The Light (La luz) is a 2026 drama film written and directed by Fernando Franco starring Alberto San Juan.

It was released theatrically in Spain on 5 June 2026 by Buena Vista International.

== Plot ==
The plot follows Manuel, a Catholic priest on the verge of leaving the priesthood whose past misdeeds come to haunt him.

== Production ==
RTVE acquired broadcasting rights to the film in 2024, ahead of the film entering production. The film was produced by Morena Films alongside Ferdydurke Films, Potemkino, and La Luz la Película AIE with backing from ICAA and Creative Europe MEDIA, and the participation of RTVE, Movistar Plus+, and Canal Sur. Santiago Racaj worked as cinematographer. Shooting locations included the centre of Vitoria-Gasteiz, around the Old Cathedral, the Archivo General de Indias, and the municipalities of Carmona and Alcalá de Guadaíra. At the presentation gala hold by RTVE in March 2026, Franco described his film as "raising the question of how the Catholic Church's abuse scandals is being handled; it argues that we are not talking about sins but about crimes". It tells the story from the point of view of the repentant abuser.

== Release ==
The film had its premiere at Cines Nervión in Seville on 27 May 2026. Distributed by Buena Vista International, the film is scheduled to be released theatrically on 5 June 2026, on the eve of Pope Leo XIV's official visit to Spain.
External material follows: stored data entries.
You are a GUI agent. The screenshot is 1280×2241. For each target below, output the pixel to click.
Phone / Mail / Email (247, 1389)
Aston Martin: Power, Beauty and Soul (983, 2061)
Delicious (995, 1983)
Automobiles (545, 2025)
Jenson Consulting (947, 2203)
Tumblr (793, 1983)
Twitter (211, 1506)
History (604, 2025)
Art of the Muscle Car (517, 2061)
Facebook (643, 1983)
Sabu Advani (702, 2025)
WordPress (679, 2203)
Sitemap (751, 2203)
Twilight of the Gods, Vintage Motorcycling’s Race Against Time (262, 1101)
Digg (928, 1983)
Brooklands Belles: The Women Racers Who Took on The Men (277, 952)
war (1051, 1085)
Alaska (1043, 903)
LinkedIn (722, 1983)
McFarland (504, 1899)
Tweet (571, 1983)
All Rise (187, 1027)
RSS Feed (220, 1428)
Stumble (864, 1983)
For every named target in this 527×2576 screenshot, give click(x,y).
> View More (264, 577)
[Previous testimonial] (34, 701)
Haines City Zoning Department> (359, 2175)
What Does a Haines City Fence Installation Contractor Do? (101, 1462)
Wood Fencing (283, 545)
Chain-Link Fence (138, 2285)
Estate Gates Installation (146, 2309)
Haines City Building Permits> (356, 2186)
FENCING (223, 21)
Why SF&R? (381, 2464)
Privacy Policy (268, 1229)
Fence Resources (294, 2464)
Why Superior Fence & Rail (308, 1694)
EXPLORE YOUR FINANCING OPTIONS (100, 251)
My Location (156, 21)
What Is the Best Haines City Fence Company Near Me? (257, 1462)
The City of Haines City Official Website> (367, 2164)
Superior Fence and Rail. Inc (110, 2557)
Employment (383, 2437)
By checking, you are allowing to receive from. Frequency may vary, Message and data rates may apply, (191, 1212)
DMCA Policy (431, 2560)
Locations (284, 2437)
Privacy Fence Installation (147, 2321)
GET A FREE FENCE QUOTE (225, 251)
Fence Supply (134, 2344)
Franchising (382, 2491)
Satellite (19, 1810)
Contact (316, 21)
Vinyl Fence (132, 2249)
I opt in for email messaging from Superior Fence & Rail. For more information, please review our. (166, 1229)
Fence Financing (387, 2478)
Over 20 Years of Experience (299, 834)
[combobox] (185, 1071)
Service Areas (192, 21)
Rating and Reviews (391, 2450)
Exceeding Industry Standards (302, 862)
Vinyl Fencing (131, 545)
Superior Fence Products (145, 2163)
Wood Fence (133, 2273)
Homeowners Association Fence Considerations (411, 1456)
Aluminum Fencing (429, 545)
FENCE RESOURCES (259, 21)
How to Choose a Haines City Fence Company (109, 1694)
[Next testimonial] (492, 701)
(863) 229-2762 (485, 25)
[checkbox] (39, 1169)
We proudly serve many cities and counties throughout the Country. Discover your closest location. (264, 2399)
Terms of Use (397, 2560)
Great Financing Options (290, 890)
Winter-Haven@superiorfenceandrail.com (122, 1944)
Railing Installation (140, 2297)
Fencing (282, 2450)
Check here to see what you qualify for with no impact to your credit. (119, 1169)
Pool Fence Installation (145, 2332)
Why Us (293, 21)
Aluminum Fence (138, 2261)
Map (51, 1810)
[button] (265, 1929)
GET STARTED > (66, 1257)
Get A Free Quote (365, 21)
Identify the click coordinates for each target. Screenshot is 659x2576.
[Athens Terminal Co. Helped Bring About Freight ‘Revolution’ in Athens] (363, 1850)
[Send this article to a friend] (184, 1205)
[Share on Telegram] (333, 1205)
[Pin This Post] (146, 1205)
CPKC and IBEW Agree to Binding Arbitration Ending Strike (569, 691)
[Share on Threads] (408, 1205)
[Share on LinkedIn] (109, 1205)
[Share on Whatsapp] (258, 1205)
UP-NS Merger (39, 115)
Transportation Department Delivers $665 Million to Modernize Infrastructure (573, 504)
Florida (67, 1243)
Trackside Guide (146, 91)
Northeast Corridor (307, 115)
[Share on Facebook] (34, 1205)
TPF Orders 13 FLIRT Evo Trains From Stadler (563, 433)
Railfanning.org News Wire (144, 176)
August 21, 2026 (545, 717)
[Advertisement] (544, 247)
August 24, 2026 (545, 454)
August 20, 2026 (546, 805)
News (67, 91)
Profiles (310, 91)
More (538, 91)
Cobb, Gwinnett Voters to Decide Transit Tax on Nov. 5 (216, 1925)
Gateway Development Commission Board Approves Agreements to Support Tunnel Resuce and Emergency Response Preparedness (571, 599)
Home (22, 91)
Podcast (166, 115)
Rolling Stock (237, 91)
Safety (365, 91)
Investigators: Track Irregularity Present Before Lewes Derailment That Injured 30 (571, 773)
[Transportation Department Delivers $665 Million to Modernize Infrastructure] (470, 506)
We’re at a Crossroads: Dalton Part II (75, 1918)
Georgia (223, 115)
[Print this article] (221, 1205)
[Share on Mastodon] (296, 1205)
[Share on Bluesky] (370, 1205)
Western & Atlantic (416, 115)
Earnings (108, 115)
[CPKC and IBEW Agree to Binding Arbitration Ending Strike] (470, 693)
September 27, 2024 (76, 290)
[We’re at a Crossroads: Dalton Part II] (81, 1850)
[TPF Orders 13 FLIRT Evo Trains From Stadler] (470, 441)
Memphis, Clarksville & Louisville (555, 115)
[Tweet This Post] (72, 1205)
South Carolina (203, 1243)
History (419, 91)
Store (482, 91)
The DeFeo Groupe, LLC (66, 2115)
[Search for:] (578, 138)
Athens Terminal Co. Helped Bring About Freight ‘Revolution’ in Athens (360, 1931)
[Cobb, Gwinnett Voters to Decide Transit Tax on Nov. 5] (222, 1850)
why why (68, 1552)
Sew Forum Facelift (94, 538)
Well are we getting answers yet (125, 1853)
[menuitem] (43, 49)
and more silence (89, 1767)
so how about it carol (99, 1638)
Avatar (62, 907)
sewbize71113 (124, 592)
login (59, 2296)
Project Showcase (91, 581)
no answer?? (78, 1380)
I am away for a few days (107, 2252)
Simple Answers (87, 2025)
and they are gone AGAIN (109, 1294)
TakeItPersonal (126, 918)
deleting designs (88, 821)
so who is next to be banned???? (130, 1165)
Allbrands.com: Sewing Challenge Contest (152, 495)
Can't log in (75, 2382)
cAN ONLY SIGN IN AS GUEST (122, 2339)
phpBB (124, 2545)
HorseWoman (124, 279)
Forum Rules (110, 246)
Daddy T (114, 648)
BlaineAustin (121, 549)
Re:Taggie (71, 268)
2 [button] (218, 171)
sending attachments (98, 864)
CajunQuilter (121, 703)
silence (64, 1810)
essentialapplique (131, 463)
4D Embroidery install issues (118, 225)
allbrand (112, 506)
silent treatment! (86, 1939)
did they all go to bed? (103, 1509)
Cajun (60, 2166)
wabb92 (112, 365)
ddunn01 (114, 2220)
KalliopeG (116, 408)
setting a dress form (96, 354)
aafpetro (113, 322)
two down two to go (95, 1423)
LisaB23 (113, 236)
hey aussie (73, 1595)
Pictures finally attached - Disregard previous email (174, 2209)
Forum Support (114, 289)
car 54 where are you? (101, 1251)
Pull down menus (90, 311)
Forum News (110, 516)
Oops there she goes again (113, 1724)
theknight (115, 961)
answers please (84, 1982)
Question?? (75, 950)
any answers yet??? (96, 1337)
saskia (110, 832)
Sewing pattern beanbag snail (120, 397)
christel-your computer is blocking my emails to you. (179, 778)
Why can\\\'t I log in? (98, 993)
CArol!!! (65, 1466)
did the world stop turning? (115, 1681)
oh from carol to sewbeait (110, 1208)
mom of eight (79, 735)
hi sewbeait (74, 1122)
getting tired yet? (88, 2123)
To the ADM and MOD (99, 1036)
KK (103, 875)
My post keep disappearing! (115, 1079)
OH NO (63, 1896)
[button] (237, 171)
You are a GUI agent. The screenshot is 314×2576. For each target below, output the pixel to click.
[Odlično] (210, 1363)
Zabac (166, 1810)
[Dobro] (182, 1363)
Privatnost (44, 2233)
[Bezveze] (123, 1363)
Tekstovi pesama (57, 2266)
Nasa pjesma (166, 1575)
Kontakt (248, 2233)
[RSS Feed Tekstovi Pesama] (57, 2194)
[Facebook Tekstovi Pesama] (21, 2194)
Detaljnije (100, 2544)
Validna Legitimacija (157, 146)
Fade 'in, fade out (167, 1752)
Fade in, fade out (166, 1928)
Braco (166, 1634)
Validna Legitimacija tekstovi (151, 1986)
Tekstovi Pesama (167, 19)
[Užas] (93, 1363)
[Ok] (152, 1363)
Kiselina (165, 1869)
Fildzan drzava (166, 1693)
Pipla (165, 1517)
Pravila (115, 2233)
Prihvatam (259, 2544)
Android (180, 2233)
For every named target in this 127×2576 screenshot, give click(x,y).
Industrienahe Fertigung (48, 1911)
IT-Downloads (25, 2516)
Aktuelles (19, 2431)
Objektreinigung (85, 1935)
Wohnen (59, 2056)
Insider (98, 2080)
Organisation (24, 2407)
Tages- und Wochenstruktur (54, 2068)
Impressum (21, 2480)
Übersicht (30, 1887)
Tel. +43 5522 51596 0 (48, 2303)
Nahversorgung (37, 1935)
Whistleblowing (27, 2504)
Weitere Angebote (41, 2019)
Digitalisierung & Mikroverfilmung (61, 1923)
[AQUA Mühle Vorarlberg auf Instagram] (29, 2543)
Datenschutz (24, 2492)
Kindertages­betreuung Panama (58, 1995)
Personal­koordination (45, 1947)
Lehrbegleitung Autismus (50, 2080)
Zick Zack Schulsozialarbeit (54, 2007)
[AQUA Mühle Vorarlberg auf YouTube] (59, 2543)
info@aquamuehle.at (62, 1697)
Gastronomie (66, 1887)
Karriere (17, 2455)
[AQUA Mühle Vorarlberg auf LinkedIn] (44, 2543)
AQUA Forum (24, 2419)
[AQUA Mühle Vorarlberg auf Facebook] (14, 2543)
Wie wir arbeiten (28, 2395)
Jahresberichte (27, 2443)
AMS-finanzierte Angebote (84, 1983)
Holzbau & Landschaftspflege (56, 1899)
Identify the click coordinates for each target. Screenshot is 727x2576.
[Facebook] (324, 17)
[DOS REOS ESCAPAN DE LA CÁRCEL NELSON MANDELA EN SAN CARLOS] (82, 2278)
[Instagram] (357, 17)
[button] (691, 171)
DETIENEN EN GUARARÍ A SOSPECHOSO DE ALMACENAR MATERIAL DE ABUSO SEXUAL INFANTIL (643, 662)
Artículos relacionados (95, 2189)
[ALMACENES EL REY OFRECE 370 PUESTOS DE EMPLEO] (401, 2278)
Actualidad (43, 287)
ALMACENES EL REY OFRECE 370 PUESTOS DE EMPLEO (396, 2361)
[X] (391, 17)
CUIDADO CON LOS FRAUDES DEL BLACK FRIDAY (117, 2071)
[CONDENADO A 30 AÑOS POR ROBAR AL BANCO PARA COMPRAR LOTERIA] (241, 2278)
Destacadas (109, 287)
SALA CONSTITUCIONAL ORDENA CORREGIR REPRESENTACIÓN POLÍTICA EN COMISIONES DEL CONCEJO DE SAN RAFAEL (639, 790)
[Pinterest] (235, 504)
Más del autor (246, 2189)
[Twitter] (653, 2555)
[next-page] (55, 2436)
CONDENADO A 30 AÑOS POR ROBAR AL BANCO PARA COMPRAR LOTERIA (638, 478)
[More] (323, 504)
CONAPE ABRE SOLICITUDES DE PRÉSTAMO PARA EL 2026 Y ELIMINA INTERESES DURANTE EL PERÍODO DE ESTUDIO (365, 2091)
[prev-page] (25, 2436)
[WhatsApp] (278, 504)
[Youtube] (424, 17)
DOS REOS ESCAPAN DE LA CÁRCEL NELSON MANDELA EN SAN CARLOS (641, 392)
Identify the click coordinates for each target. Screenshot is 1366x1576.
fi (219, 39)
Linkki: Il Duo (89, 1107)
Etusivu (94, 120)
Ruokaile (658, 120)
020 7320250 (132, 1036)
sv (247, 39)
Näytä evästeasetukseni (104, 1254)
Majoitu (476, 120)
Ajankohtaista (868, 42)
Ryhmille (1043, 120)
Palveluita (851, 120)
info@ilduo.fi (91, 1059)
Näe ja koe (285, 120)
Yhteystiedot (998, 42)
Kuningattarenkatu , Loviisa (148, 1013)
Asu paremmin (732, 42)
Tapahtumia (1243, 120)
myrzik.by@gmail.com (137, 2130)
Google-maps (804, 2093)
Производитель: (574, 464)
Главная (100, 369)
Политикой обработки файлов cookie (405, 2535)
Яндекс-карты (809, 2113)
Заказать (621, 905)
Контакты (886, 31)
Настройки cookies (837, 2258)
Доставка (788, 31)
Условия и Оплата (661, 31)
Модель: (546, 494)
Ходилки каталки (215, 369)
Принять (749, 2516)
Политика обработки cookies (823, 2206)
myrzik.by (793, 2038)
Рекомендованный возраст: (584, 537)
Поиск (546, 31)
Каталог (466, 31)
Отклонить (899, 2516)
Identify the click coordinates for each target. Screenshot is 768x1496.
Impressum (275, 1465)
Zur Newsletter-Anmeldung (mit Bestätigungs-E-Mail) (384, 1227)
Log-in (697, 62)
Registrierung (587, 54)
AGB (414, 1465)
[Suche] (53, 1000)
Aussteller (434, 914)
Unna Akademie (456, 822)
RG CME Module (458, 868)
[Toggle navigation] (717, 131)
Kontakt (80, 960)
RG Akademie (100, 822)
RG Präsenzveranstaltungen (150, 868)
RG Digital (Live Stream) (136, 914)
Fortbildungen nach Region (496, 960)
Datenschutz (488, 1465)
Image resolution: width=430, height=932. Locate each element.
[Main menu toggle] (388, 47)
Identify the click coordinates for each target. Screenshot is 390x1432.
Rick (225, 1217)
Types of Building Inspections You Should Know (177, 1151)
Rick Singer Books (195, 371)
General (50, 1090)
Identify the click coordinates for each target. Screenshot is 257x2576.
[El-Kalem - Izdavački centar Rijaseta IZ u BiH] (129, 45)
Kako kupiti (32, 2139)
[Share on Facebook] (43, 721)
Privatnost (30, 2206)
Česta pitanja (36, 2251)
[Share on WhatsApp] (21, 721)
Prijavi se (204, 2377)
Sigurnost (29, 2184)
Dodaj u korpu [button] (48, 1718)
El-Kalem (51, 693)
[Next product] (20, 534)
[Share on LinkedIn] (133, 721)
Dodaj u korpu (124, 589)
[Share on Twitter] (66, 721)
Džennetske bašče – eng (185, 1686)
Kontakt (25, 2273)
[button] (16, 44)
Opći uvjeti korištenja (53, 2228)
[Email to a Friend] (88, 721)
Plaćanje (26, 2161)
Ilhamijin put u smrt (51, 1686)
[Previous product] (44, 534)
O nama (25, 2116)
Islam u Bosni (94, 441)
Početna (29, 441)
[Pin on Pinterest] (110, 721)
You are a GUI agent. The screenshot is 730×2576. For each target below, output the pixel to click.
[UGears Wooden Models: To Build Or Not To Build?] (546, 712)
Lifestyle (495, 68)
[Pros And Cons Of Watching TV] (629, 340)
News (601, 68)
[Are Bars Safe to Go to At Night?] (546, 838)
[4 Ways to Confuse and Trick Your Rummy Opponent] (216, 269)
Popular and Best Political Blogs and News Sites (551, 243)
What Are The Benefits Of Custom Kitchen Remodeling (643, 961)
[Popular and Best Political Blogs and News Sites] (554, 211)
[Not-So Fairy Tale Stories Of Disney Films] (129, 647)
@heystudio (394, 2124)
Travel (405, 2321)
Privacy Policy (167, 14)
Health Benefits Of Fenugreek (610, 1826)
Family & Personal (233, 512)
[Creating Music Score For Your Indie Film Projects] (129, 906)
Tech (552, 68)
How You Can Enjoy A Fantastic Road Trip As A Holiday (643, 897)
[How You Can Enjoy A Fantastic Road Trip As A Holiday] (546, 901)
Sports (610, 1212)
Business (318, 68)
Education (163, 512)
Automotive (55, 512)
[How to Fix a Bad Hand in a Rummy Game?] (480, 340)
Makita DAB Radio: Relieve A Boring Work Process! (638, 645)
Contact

It is the first film by Franco distributed by a major film studio. Sales company Latido Films took the film to the 2026 Marché du Film.

== Reception ==
Carlos Boyero of El País liked "the unease and questions this strange and dark film" evoked in him.

Philipp Engel of La Vanguardia rated the film 4 out of 5 stars, deeming a "frankly immense" San Juan, bringing a wealth of nuance to the character, to be clearly deserving to win his third Goya award for "the most challenging role of his career".

Sergi Sánchez of La Razón gave the film a 2-star rating, writing that the film's extremely risky approach would may have worked if Franco was Paul Schrader in First Reformed and San Juan had worked his character with more registers beyond "astonishment".

In a 4-star rating, Luis Martínez of El Mundo, assessed that the film boasts a Spinozian character, yet makes no secret of its Augustinian inclinations, adding that it "manages to describe without passing judgment, to analyze without succumbing to righteous anger".